At the outset, Shiraga declined to title his foot paintings, believing that titles interfered with the viewer’s perception of an artwork. By 1959, however, as a matter of practicality, Shiraga began to mechanically title his paintings after the 108 Liangshan heroes from the famous Chinese classical work, The Water Margin. The present work, Chiansei Kinhyoshi, is named after the 51st hero, an earthly warrior who excelled in martial arts, carried an iron spear, and bore the nickname “Multicolored Leopard.”

Upon joining Gutai, Shiraga rejected conventionalism even further as a pioneer of performance art. For his iconic outdoor performance painting, Challenging Mud (1955), Shigura dressed in a pair of white shorts to wrestle and churn with a large pile of mud, mixed with stone and cement, with his whole body. Eventually, Shiraga began to transfer these intense corporeal gestures to canvas. Laying a great swathe of linen upon the ground, he applied masses of paint before launching himself over the surface, suspended from a rope that enabled his body to swing from one end to the other. He used his feet to trace thick arabesques of impasto, splattering and sweeping ribbons of paint in his wake. Any sense of a premeditated composition was nullified and all that remained was the trace of the creator—the imprint of his body within the very grain of the pigment.

Though fascinated by the work of Jackson Pollock and Mark Rothko, Shiraga sought a more nuanced understanding of the relationship between physical matter and the human spirit. Yoshihara Jiro, the founder of Gutai, wrote: “In Gutai Art, the human spirit and the material shake hands with each other, but keep their distance. The material never compromises itself with the spirit; the spirit never dominates the material” (Y. Jiro, “Gutai Manifesto 1956,” quoted in A. Munroe, Japanese Art After 1945: Scream Against the Sky, New York, 1994, p. 84). In this sense, Gutai’s version of painting liberated paint from the flatness of the canvas, which, in turn, anticipated international trends that mined the performative aspects of painting and inspired artists such as Yves Klein to use the bodies of nude women as alternative tools for creative expression. For Shiraga, painting was inseparable from performance, action indivisible from object; performance was an extension of painting, and painting was an extension of performance.
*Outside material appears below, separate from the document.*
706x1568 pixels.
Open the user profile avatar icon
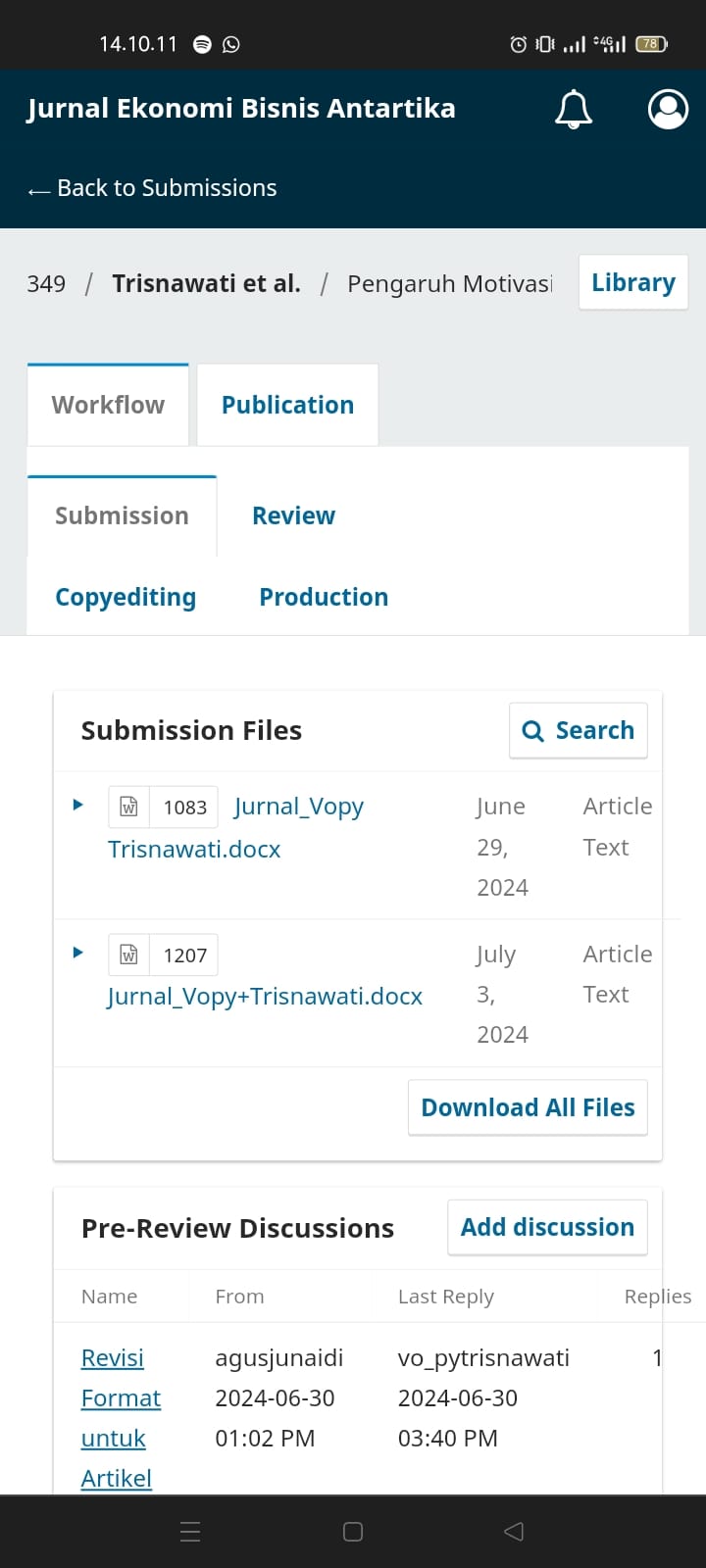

In 1958, Shigura and the works of other Japanese artists were shown alongside European and American artists including Tàpies, Appel, Motherwell, Klein and Pollock in the important exhibiton, The International Art of a New Era: Informel and Gutai at the Osaka International Festival.

Whilst Pollock and Klein maintained a certain level of distance from the canvas—Pollock through his pierced paint tins, Klein through the use of female models—Shiraga fused himself, body and soul, to the very fibers of the linen, transmitting the physical and psychological energy that allowed his raw materials to assume a life of their own. As curator Ming Tiampo has written: “Sexual energy, the violence of the hunt, of war, and of man’s encounter with nature are embodied and repeated by [Shiraga’s] works, which are always inspirited by movement–not just the movement of his body, however, but also the assertion of matter itself” (M. Tiampo, ”’Not just beauty, but something horrible:’ Kazuo Shiraga and Matsuri Festivals,” in Kazuo Shiraga, exh. cat., Dominique Levy and Axel Vervoordt Gallery, New York, 2015, p. 22). With works such as Chiansei Kinhyoshi, the canvas was no longer a surface upon which the artist reproduced an object or expressed a state of mind, but a site of primal bodily action, allowing body and material to unite in their most elementary states.